Since becoming Alabama's first Democratic U.S. senator in 25 years, Doug Jones has been carefully balancing his progressive views with the wishes of his state's conservative voters.
Now, facing re-election in 2020, he could break with his party and vote to acquit the president, reports NBC News.
Jones won a special election two years ago by just two percentage points against Roy Moore, who was accused of sexual misconduct involving minors. This fall, along with Moore, he will face popular Republicans Jeff Sessions and former Auburn University football coach Tommy Tuberville.
Sessions, the former Alabama senator and attorney general under Trump, and Tuberville both lead Jones in polls.
Significantly, 54% of Alabama voters oppose impeachment while 39% favor it, according to a JMC Analytics poll.
NBC News' interviews with two dozen state residents show Jones risks alienating at least part of his Democratic base if he votes to acquit Trump. And many Republicans will not back him regardless of his vote in the Senate trial.
Jones says he's undecided, seeing merits in the arguments both for and against conviction.
"I'm trying to see if the dots get connected," Jones recently told ABC's "This Week." "If that is the case, then ... I think it's an impeachable matter. But if those dots aren't connected and there are other explanations that I think are consistent with innocence, I will go that way, too."
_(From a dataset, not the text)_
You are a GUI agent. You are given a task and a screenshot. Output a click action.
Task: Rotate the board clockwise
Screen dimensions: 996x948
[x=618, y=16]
Senate Majority Leader Mitch McConnell, R-Ky., said in a Fox News interview earlier this month that it "wouldn't surprise me if we got one or two Democrats."
Democratic Sen. Joe Manchin of West Virginia also could vote to acquit.
Jones supports abortion rights, "LGBTQ equality" and gun control while voting to support Trump's position on Senate bills 34.5% of the time, the sixth most among Democratic senators, according to FiveThirtyEight.com's vote tracker.
Trump, meanwhile, has a 59% approval rating among Alabama voters, according to a Morning Consult poll in November. Jones' job approval, according to the same pollster was just 41% from July through September.
'Targets are there for the Democrats'
With Republicans holding 53 seats to 47 for the Democrats, Trump is expected to be acquitted on two articles of impeachment. The Constitution requires 67 votes to convict.
However, along with Jones, a handful of Republican senators in Democratic-leaning states, including Cory Gardner of Colorado and Susan Collins of Maine, are carefully considering their votes, Bloomberg reports.
In Colorado, Democrats have recruited former Gov. John Hickenlooper to run against Gardner.
"I'd still rather be the Republicans than the Democrats in the race for Senate control, but the targets are there for the Democrats,” Kyle Kondik, managing editor of Larry Sabato's Crystal Ball election forecast at the University of Virginia, told Bloomberg.